Records supplied:

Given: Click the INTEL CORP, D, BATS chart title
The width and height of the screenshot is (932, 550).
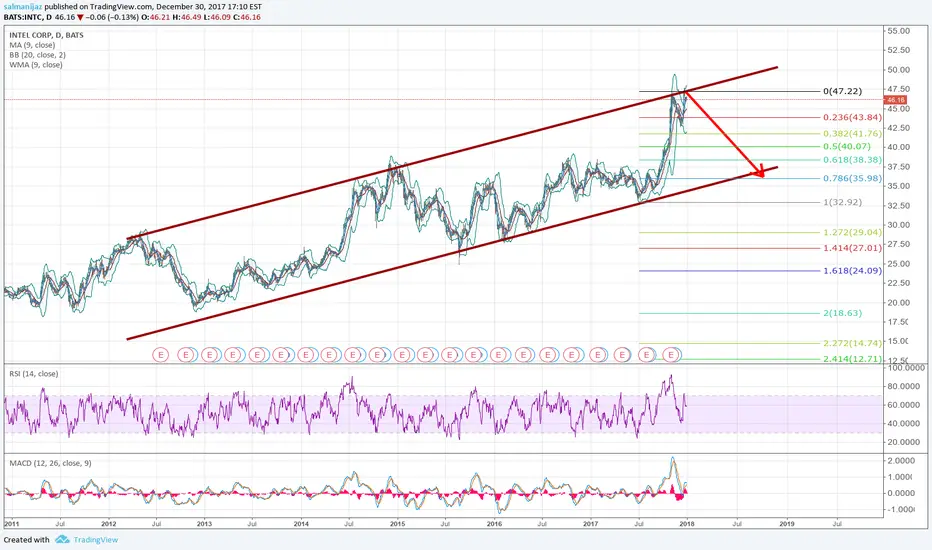Looking at the screenshot, I should click(x=46, y=35).
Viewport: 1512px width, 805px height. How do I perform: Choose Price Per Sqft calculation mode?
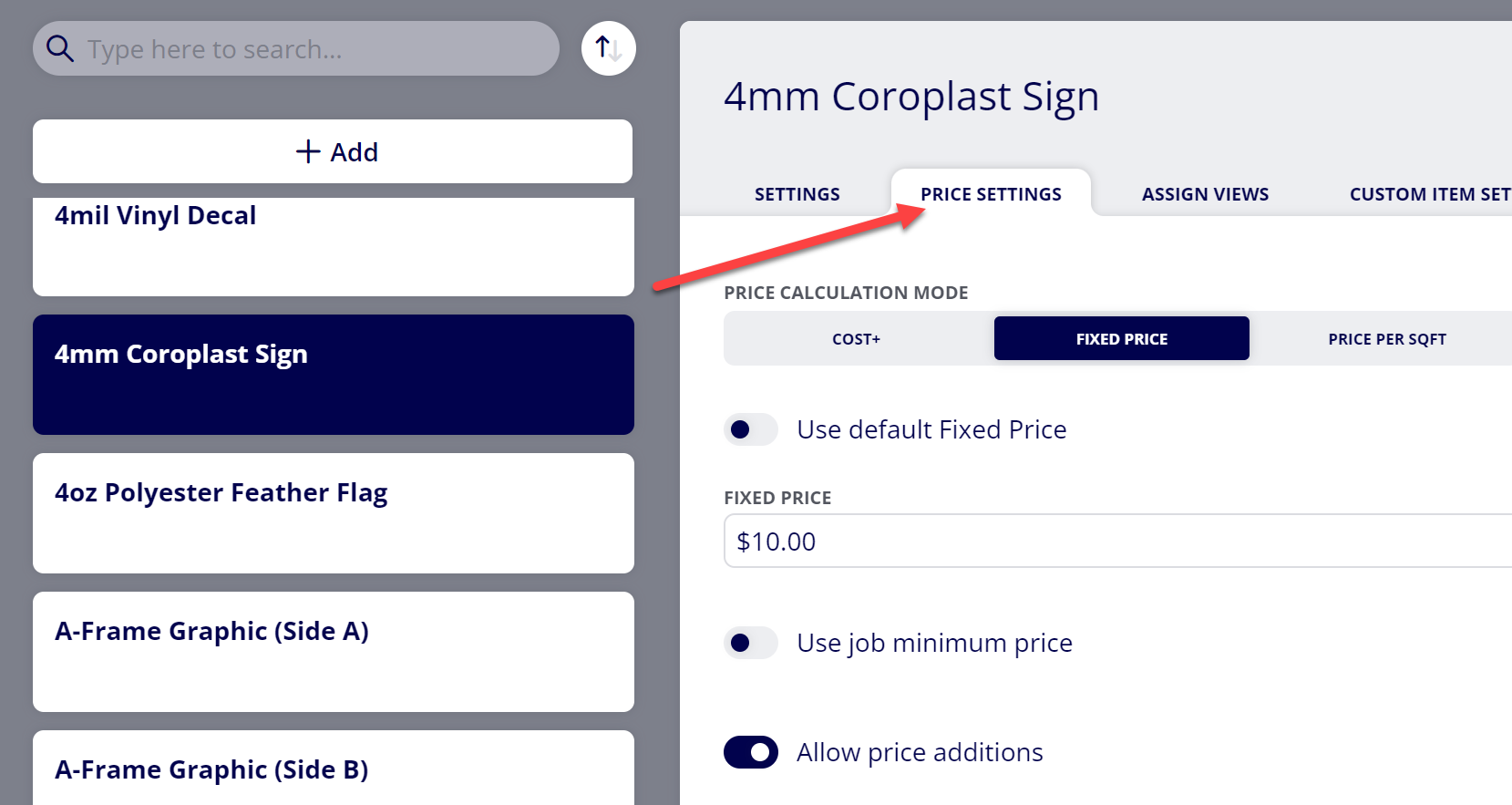[1387, 339]
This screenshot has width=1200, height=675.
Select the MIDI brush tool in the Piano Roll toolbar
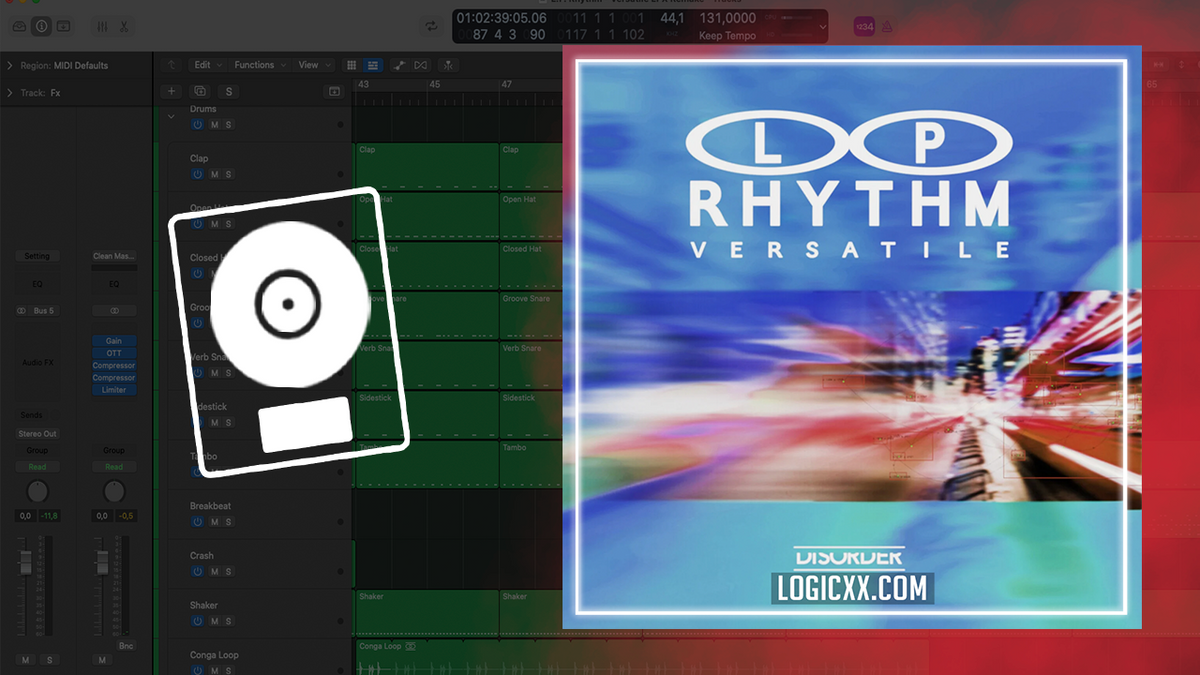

What to do: Print the data word for word and omit the pictures.

Result of the task:
Given: Click the INTEL CORP, D, BATS chart title
The width and height of the screenshot is (932, 550).
Looking at the screenshot, I should click(x=46, y=35).
Viewport: 1512px width, 805px height. How do I perform: Choose Price Per Sqft calculation mode?
[1387, 339]
This screenshot has width=1200, height=675.
Select the MIDI brush tool in the Piano Roll toolbar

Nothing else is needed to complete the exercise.